◆ Exercise text


  • Some were asking for writeups on vehicles - what was used, how was it built. Here’s a swing at that from Team Buzzcut: http://bit.ly/buzzcutavc
    To everyone at Sparkfun, thank you for a very fun day. It was great and we can’t wait to do it again next year - improvements already in progress.
    The band was pretty hilarious…so over the top they wrapped around to the bottom again :-) Seriously, the band added a lot of fun.

    • Agreed on the band sentiments.
      One of my life’s biggest regrets is not having recorded that epic song “AutoCrusher”. Making up lyrics in real time according to the behavior of the robot is unparalleled in awesomeness.
      The drummer/singer/Vlad quipped after AutoCrusher finished the run “I hope someone recorded that”. It was at that time that I realized the folly of my filming forgetfulness. Sure it’s great to just sit back and enjoy your surroundings, but some things need to be recorded.

  • My father, my son, and I all had a great time.
    Thanks so much to the SparkFun staff for being SOOO NICE. The food vendors were good, the band was hilarious, the whole spirit of the event was just super.
    Getting my box from SparkFun today with a new GPS…we won’t just be spectators next year! :)
    Thanks, SparkFun!!!

  • Here are some thoughts on the development of my vehicle and the competition:
    http://www.project240.net/auton/avc2010/sparkfun_avc_2010.html
    The page is still in progress and will evolve over the next week a bit.
    Congrats to Team Tobor for winning the ground class. Your robot was remarkably well-behaved, particularly in comparison to our curb-seeking robots.
    Thanks to Nate, the SparkFun team, the band, and fellow competitors for a spectacular experience. Echoing what others have said, I’m excited to try again in 2011.

    • That’s a really nice write-up–good work on the photo captions too, my favourites were “Testing obstacle avoidance steering response is a bit of a hand-waving exercise ” and “Elmo, in a fury of road rage, takes out another competitor. Nate is called in to calm him down.” :)

  • Are there worklogs for these robots? How they were build is the interesting part.
    I was there for the race though, great time!

  • Thanks for hosting such an awesome day! Team Tobor! will be back next year for sure and with better curb avoidance!
    I’ll be writing up a description of my car and the Extended Kalman Filtering (EKF) approach that I used on my blog soon. Also, I’ll be downloading the sensor data from all of my runs and plotting it to see what the robot “saw."
    I cant wait for next year.

  • It would be nice to have any links to descriptions of the robots to learn what worked and didn’t work.
    John Abshier

  • Got to make sure the recap video has the Donuts Coffee Muffins song.
    DONUTS! COFFEE! MUFFINS! 1234! :)

  • I thoroughly enjoyed following the day’s progress on the web feed. Thanks – it was a lot of fun.
    May I respectfully make a few suggestions for next year?

◆ Entries supplied
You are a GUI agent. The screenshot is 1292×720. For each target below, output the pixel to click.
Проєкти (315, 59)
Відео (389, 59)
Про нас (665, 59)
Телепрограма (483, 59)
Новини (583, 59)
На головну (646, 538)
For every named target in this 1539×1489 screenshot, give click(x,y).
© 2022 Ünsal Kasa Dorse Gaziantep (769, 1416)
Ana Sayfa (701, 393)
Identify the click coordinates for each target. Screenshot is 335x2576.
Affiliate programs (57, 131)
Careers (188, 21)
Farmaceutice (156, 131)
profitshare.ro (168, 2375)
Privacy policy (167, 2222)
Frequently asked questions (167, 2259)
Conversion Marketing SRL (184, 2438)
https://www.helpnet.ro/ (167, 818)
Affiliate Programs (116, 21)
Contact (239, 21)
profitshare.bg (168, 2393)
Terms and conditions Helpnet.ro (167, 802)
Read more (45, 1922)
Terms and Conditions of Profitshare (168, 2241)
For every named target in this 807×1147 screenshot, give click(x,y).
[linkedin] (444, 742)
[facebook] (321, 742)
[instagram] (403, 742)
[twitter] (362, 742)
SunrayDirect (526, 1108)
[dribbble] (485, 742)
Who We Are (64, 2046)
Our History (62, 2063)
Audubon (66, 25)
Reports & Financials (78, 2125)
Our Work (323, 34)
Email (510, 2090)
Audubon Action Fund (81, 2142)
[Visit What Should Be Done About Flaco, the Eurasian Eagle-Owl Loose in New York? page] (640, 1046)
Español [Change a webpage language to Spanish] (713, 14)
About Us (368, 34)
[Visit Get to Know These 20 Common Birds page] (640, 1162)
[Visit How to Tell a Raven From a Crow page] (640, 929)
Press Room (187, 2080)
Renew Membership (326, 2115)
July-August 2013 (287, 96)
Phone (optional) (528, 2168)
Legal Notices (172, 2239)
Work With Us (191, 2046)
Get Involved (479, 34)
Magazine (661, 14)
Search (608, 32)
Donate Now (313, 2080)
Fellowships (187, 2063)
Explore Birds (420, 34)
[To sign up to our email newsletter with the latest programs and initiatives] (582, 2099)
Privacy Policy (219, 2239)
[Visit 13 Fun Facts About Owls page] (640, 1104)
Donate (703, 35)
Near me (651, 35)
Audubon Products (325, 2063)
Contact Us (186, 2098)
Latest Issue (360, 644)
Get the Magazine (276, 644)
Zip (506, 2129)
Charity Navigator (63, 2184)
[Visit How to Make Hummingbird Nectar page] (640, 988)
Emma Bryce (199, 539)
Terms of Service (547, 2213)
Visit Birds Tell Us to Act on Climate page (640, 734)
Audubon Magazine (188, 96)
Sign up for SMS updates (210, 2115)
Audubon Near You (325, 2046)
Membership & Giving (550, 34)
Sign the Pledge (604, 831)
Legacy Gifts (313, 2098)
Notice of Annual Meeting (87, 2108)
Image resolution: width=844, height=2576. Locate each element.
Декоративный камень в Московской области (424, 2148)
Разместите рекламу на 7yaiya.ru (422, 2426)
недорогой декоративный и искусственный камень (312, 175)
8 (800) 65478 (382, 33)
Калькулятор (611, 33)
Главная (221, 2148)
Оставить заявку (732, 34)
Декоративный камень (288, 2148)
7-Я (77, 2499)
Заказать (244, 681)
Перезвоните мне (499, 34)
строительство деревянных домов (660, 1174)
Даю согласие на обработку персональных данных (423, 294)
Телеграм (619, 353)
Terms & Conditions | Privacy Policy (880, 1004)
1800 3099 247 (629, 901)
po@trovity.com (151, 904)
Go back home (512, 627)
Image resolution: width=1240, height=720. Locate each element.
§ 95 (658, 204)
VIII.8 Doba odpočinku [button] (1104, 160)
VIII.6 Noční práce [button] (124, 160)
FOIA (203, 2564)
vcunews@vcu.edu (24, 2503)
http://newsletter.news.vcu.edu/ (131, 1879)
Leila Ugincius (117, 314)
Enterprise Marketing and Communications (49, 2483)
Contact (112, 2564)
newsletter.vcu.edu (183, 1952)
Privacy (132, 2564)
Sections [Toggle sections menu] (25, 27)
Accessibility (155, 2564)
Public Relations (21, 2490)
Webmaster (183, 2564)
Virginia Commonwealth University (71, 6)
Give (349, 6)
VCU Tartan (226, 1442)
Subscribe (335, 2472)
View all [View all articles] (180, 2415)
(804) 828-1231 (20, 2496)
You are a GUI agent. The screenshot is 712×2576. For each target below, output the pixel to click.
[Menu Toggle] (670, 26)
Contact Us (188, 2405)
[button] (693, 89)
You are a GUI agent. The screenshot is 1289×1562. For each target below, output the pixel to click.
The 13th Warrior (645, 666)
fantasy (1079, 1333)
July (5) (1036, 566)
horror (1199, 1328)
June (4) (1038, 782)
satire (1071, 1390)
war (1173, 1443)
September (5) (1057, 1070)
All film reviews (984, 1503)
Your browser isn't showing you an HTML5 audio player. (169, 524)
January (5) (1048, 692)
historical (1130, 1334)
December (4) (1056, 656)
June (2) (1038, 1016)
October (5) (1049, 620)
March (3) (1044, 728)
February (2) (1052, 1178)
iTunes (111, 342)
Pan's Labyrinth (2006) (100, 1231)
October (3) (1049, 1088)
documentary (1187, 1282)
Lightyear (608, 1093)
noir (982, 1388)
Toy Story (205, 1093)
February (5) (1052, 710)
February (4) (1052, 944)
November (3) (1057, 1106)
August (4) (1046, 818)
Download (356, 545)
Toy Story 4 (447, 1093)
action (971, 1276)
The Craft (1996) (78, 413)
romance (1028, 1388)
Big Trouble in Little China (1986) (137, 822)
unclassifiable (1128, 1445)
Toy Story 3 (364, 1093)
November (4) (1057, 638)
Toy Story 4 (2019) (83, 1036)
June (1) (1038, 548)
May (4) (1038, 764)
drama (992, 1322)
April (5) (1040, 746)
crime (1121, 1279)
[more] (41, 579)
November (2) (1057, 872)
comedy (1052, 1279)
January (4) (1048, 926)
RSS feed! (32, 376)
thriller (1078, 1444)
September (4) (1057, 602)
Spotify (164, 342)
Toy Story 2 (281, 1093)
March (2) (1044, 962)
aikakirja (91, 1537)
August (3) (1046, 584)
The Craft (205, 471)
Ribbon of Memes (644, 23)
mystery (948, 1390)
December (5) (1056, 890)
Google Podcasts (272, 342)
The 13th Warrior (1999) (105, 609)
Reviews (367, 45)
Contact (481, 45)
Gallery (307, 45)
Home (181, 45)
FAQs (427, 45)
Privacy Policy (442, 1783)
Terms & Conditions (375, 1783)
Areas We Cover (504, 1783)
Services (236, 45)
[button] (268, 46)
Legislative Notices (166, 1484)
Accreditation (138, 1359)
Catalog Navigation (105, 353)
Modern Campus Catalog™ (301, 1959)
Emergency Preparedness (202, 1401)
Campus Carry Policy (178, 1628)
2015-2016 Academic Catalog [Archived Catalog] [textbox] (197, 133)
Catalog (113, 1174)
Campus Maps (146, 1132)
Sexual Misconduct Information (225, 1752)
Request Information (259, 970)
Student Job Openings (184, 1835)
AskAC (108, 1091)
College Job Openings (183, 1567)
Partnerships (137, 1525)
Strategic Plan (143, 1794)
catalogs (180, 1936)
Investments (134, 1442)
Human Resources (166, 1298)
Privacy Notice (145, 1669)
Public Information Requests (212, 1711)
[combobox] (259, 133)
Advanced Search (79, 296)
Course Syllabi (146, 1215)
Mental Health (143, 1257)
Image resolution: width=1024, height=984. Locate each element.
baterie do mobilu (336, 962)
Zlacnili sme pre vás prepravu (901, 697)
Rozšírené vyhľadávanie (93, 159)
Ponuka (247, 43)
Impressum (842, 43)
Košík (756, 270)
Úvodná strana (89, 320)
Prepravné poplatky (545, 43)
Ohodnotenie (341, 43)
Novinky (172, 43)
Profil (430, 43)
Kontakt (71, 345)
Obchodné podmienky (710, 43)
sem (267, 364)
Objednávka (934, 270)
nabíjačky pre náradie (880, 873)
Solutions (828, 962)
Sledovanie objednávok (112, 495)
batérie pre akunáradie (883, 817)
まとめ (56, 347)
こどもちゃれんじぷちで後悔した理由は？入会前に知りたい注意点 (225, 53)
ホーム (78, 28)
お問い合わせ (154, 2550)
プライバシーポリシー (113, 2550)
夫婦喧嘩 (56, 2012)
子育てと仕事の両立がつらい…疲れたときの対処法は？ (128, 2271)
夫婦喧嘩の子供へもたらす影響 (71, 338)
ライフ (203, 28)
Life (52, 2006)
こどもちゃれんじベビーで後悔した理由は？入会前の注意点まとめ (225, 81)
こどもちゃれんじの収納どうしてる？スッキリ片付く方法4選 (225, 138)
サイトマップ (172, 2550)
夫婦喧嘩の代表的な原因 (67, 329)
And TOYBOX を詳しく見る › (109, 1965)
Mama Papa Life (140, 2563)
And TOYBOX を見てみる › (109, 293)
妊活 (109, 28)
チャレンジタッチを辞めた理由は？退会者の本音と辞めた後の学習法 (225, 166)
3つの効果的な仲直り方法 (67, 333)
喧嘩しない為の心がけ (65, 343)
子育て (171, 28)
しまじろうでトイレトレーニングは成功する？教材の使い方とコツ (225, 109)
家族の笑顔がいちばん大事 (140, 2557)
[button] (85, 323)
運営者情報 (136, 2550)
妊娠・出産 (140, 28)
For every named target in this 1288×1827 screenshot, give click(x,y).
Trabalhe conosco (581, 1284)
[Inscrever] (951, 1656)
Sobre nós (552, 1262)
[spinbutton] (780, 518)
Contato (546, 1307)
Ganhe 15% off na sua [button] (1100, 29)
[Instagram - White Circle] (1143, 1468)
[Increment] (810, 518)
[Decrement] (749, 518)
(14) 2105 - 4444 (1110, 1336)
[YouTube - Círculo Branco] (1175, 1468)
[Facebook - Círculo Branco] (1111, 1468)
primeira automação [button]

◆ Work request
In the race comments above, what approach did the commenter from Team Tobor say was used in their car?

◆ Solution for this task
The Extended Kalman Filtering (EKF) approach.